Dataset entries
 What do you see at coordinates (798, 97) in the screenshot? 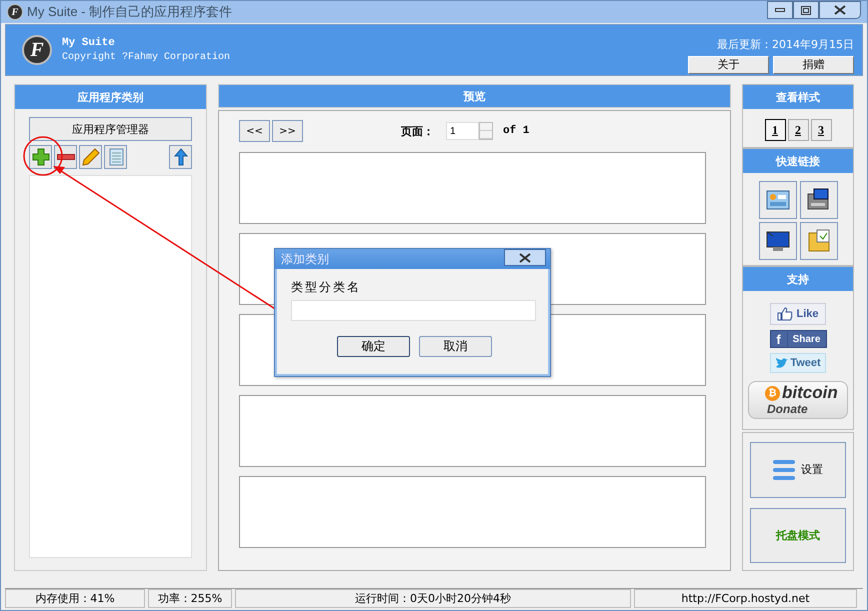
I see `panel-title: 查看样式` at bounding box center [798, 97].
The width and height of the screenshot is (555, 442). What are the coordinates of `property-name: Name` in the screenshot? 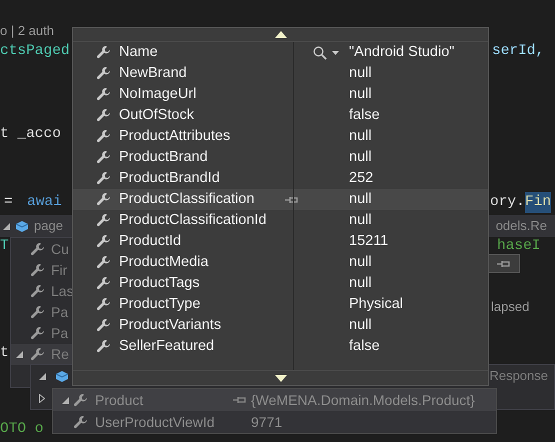 It's located at (139, 52).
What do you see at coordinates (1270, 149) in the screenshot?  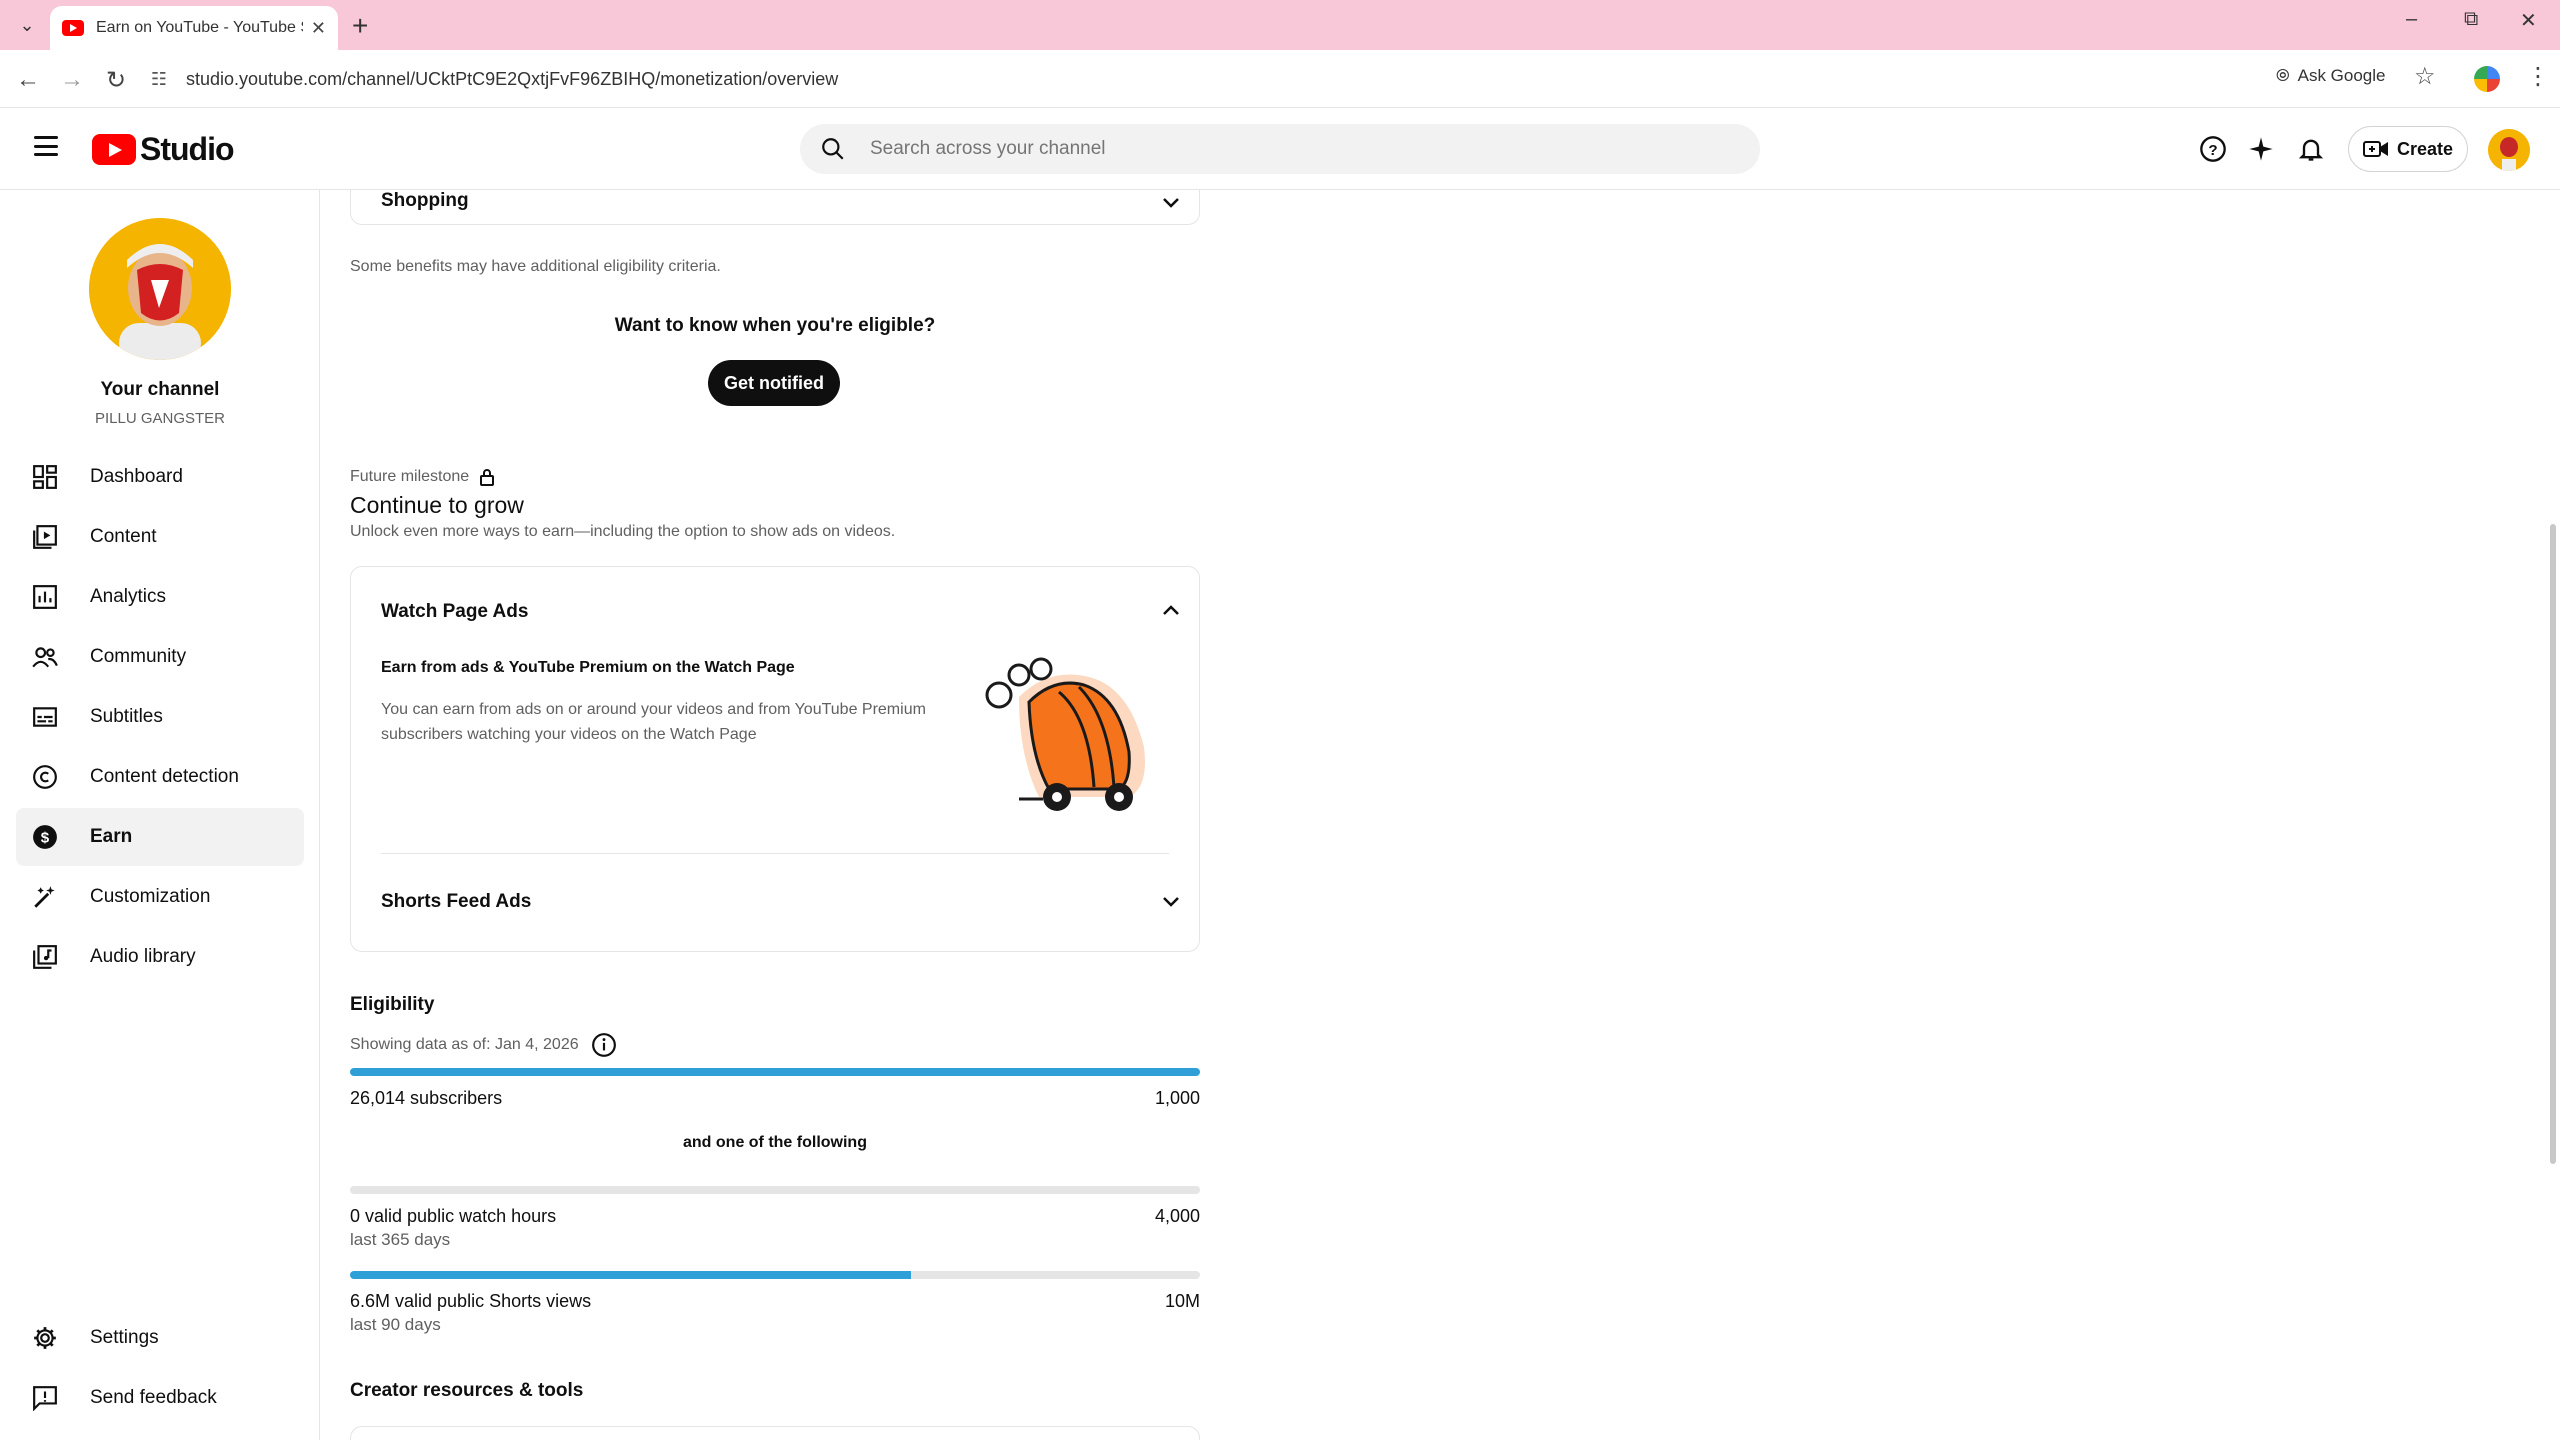 I see `search-input` at bounding box center [1270, 149].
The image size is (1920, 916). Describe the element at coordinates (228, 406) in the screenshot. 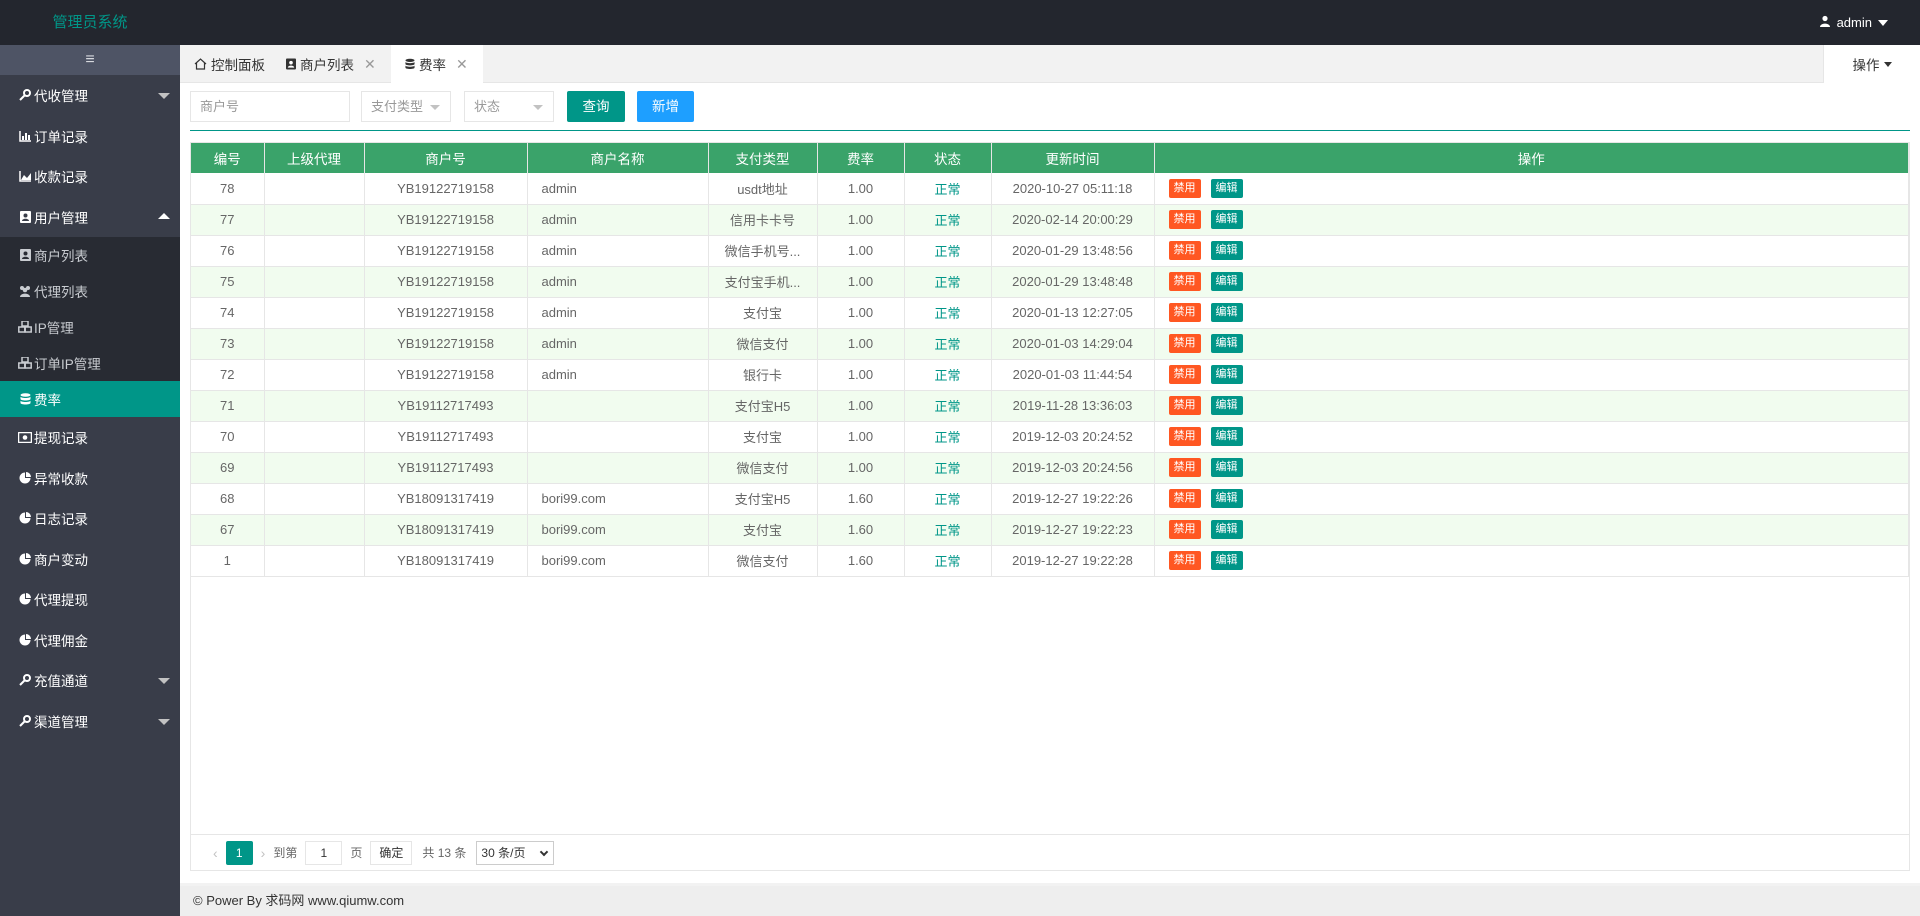

I see `cell-id: 71` at that location.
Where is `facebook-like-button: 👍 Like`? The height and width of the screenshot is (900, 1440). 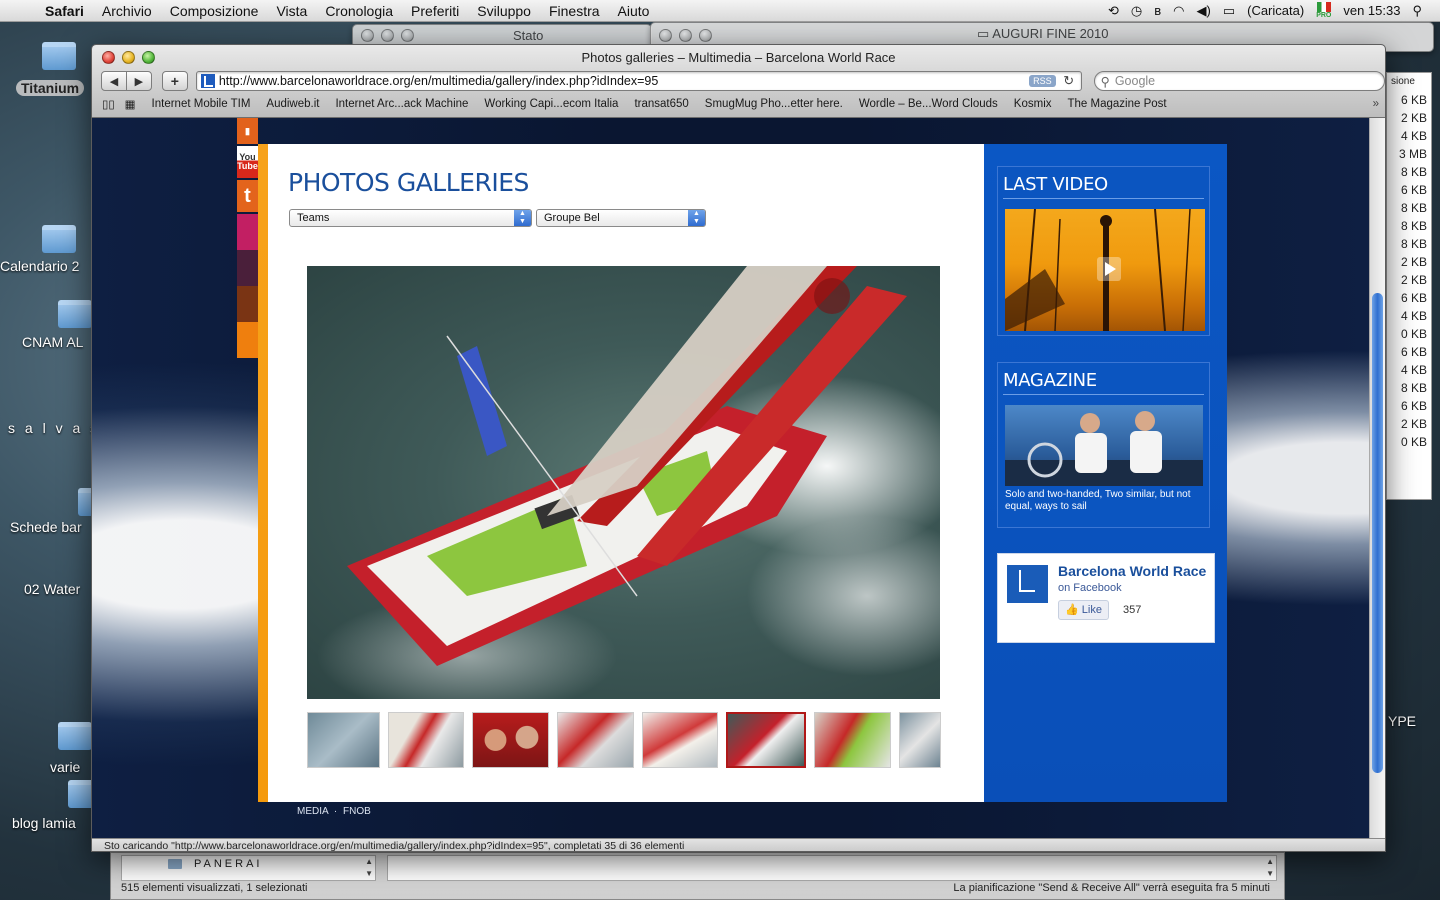 facebook-like-button: 👍 Like is located at coordinates (1084, 610).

» ASSIGNMENT:
Please rewrite the stretch from the start of the data through the line containing "center [798, 97].", substituting "image" for "screenshot" and changing nothing else. Leave the pictures out of your answer.

» TASK SOLUTION:
 What do you see at coordinates (798, 97) in the image? 
I see `panel-title: 查看样式` at bounding box center [798, 97].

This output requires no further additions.